Simulation results of evanescent coupling waveguides with a separation gap of 450 nm. (a) Schematic diagram of structure with a separation gap of 450 nm. (b) Mode intensity distribution in waveguide cross section. (c,d) Distribution of light fields with different propagation lengths. (e) The optimization progress for evanescent coupling waveguide with a separation gap of 450 nm.

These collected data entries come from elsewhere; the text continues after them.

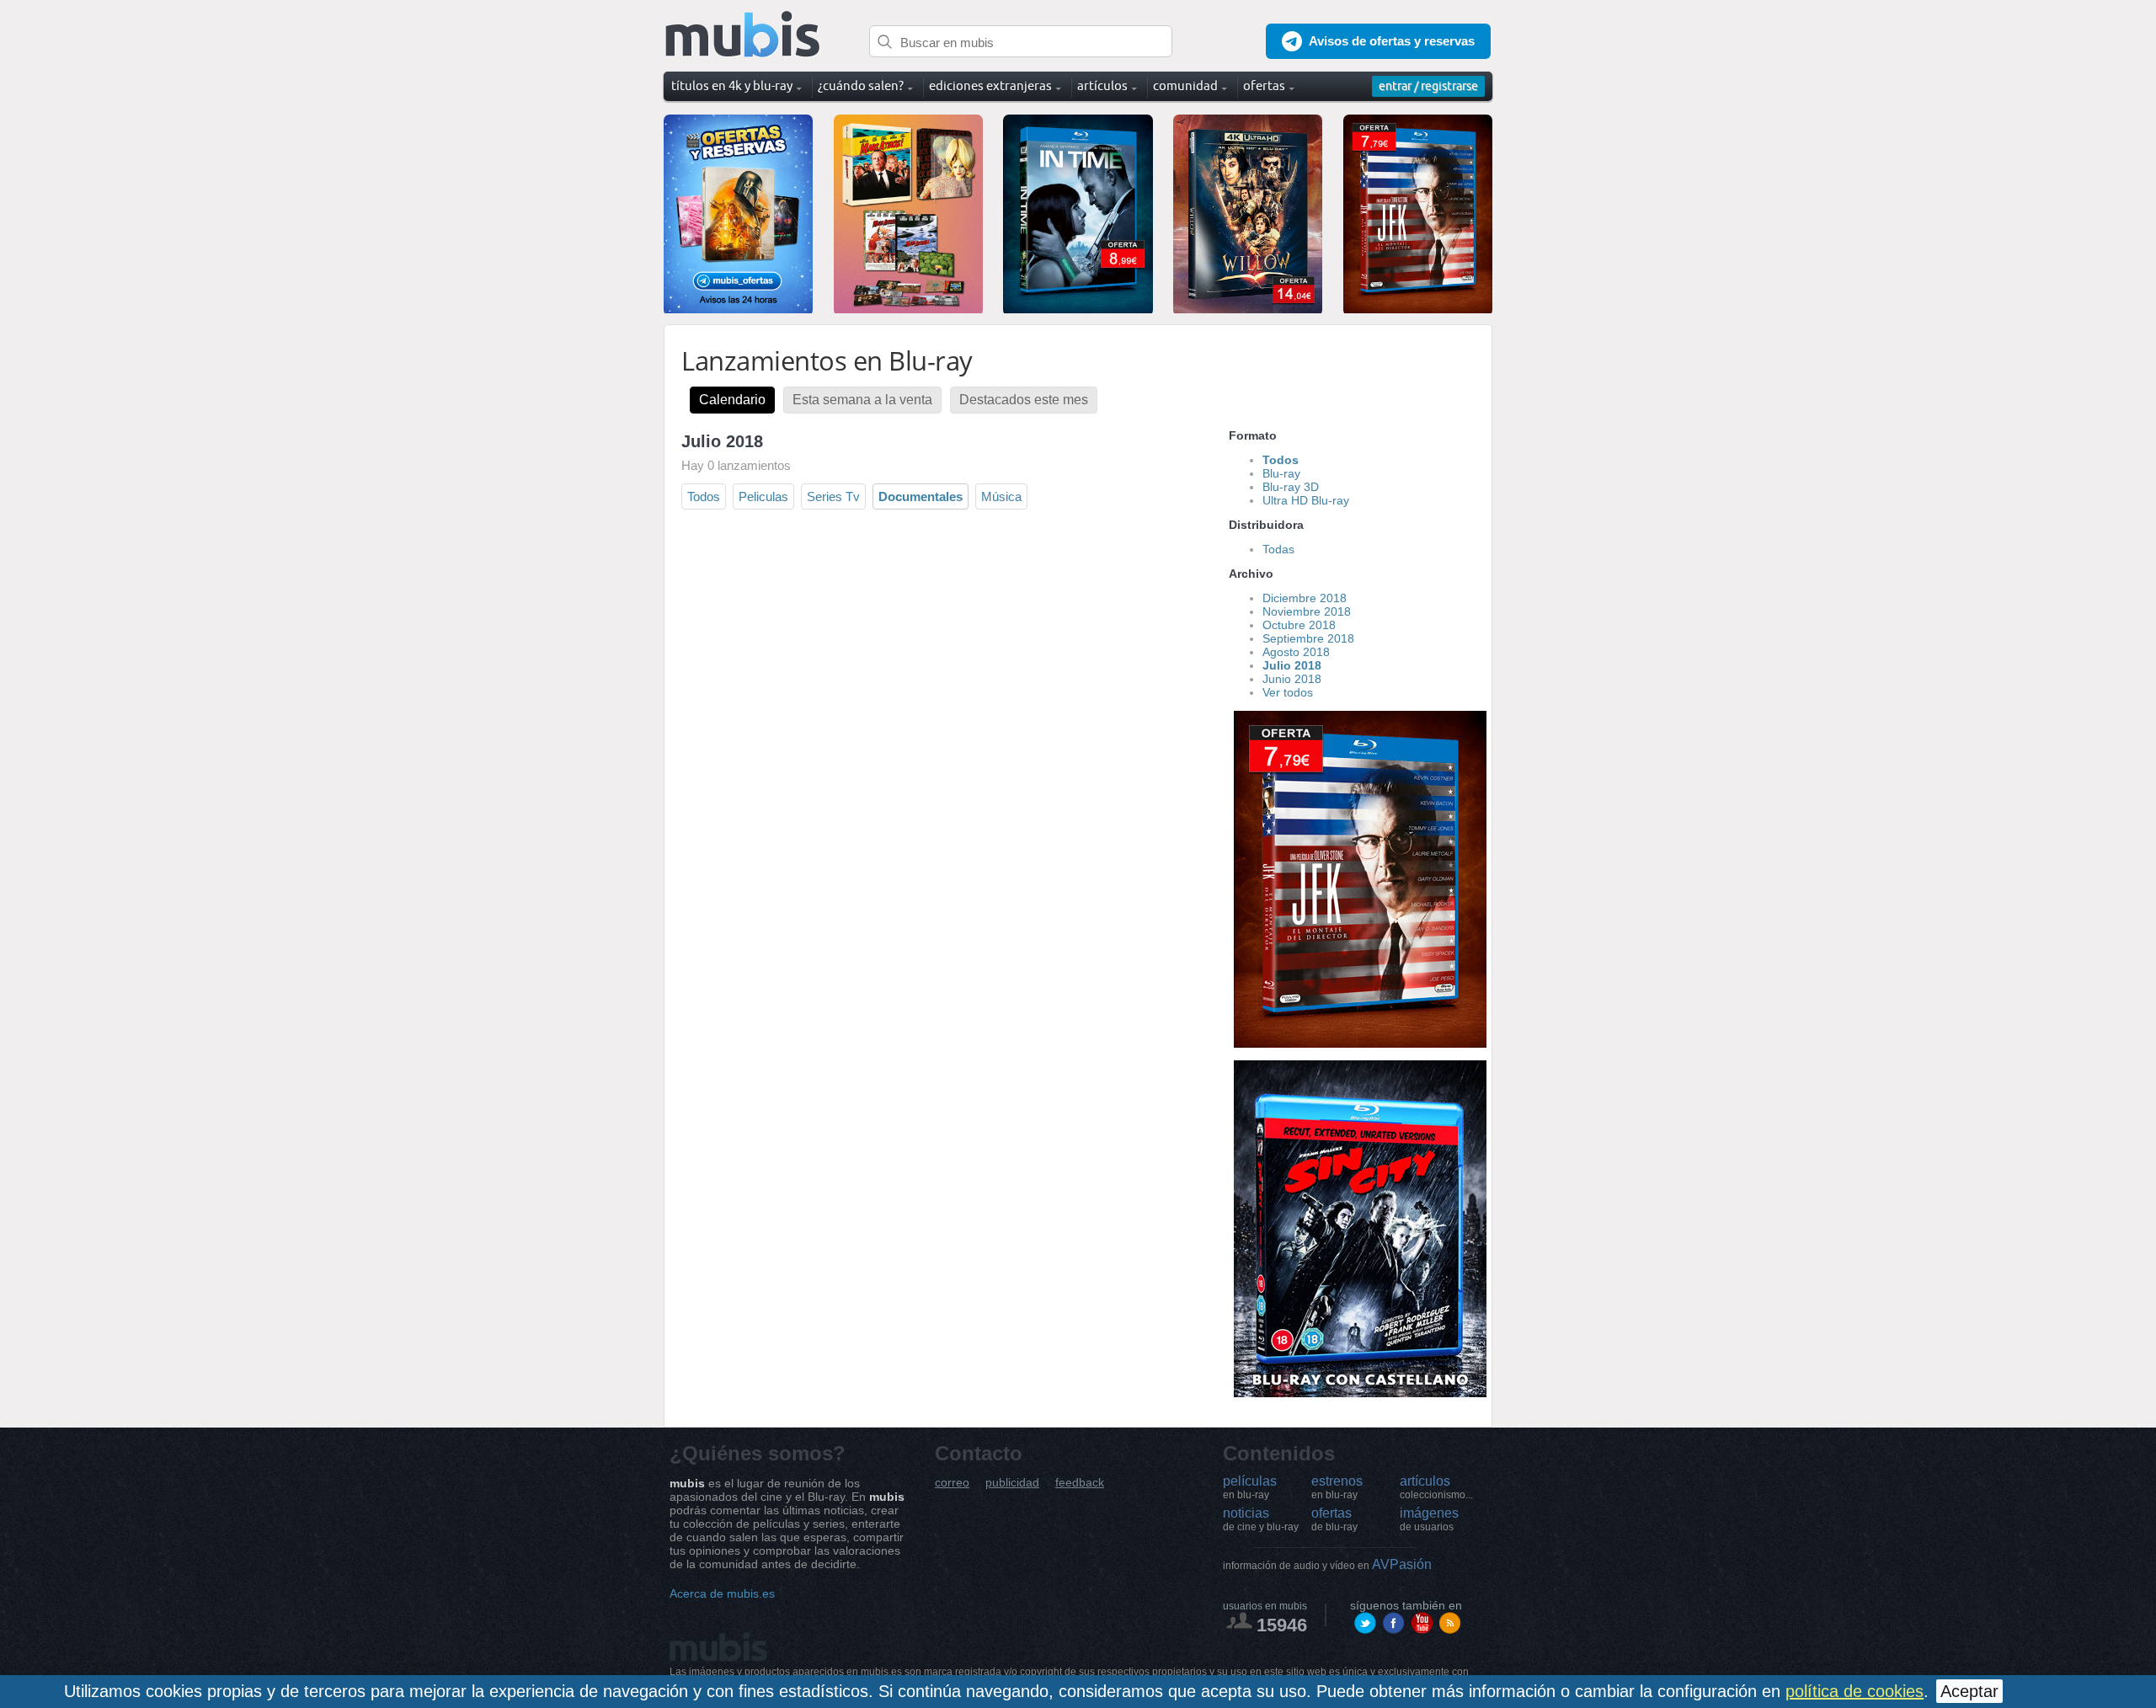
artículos (1436, 1487)
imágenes (1429, 1519)
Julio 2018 (1291, 665)
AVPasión (1327, 1564)
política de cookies (1854, 1691)
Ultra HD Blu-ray (1305, 500)
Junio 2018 (1291, 679)
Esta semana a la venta (862, 399)
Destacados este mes (1023, 399)
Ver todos (1287, 692)
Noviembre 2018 (1306, 611)
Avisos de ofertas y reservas (1392, 41)
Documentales (920, 496)
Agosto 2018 (1296, 652)
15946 (1282, 1625)
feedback (1079, 1482)
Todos (703, 496)
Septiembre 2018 (1308, 638)
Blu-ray (1281, 473)
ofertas (1334, 1519)
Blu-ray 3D (1290, 487)
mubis (743, 35)
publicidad (1012, 1482)
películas (1250, 1487)
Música (1001, 496)
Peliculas (763, 496)
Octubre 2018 (1299, 625)
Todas (1278, 549)
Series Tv (833, 496)
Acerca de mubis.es (722, 1593)
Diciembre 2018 (1304, 598)
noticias (1261, 1519)
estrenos (1337, 1487)
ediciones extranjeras (990, 85)
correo (952, 1482)
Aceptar (1969, 1691)
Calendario (732, 399)
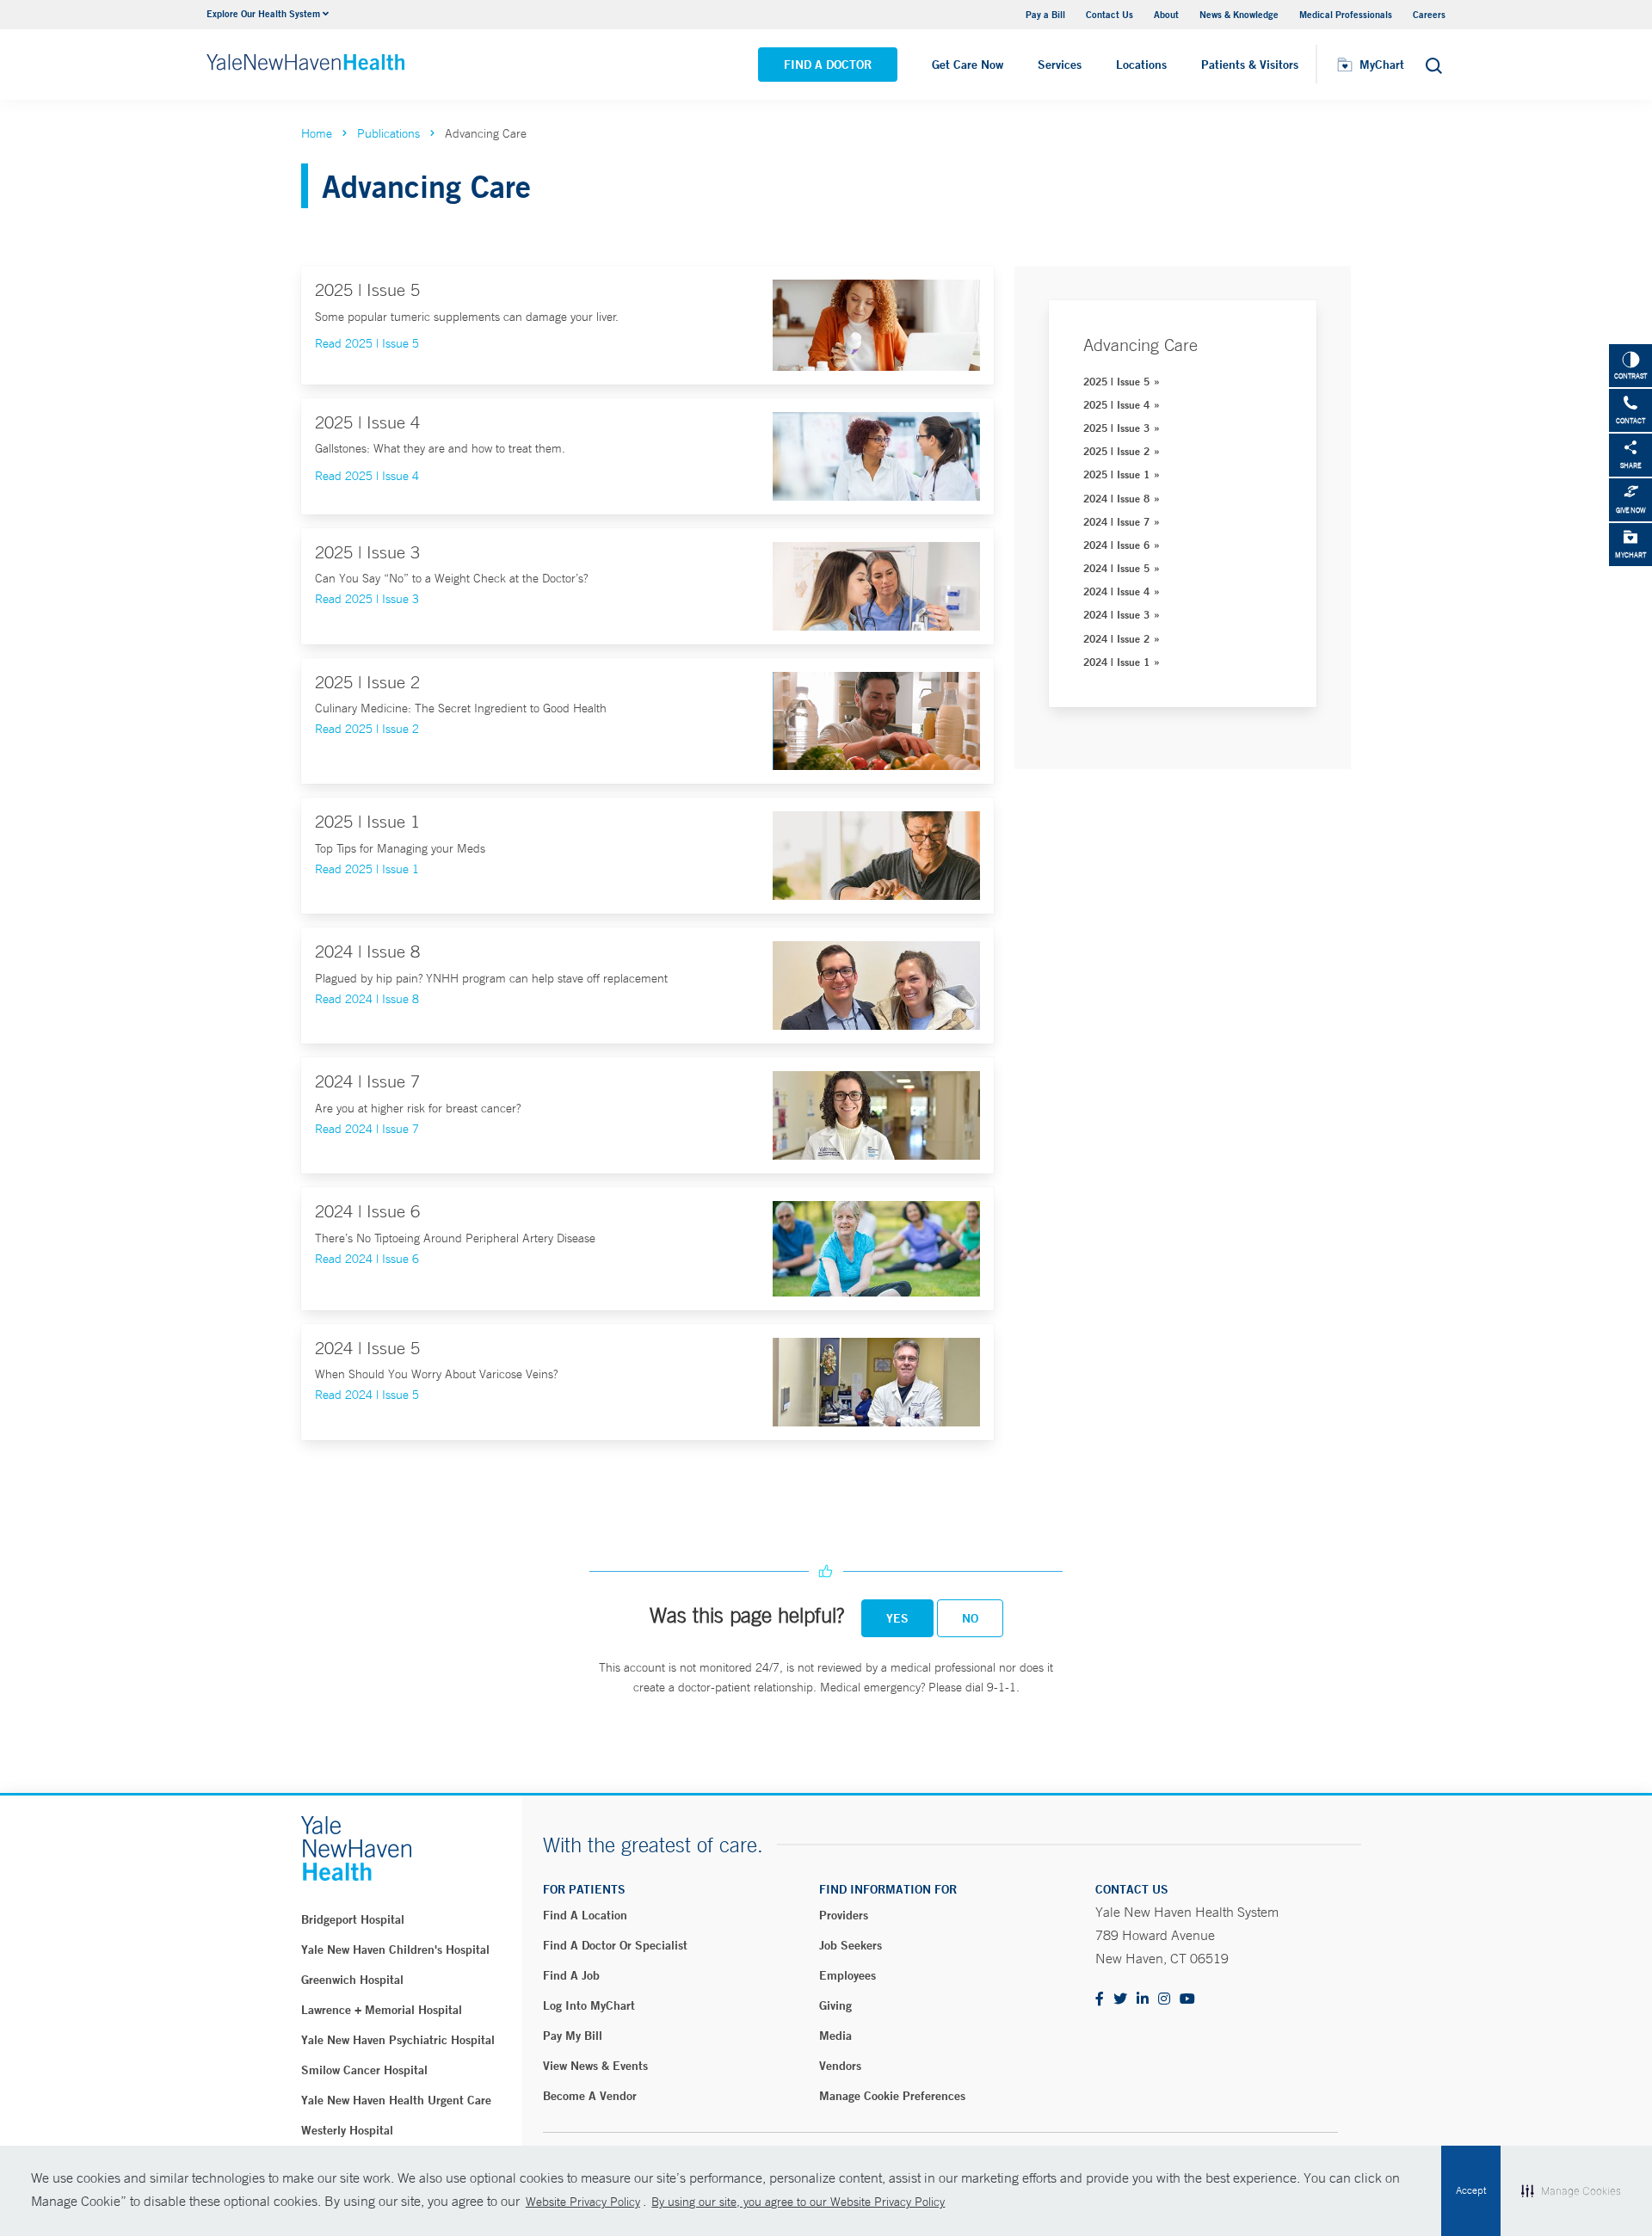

Even if the edge to edge separation of waveguides is set to be 300 nm, the coupling length can still reach 1000 μm. Although the coupling distance can be further improved by adopting better optimized algorithm and more complex structures with stronger anisotropy, the increase in coupling length seems to have approached to an upper limit owing to the limitations of available materials and fabrication resolution. Furthermore, evanescent waves cannot be completely eliminated, even if they decay sharply between waveguides, according to the theory of Jahani et al. This means that crosstalk must occur between two parallel waveguides, indicating that the coupling length is also limited, but may not be the value we found. As the figure shown above, as the distance between two waveguides becomes smaller, the coupling length decreases. Though unavoidably, our method can still promote the development of silicon photonics in terms of integration and miniaturization due to the effect of great crosstalk suppression.

Discussions

In this paper, we introduce nonuniform subwavelength strip arrays between integrated optical waveguides. Compared with a pair of waveguides with introducing uniform strip arrays, the coupling length is improved by three orders of magnitude, and it is five orders of magnitude greater than the case without strip arrays. It is shown that crosstalk is also suppressed well for waveguides with even smaller spacing, e.g., 450 nm, 400 nm, 350 nm and 300 nm. Though we have to compromise the coupling length and spacing, further reduction in spacing with good coupling length is expected in the future. The introduction of nonuniform strips is expected to realize more intensive photonic integration platform. The reduction of crosstalk is beneficial for the further development of on-chip spectrometer48, automatic cars49, and other applications50.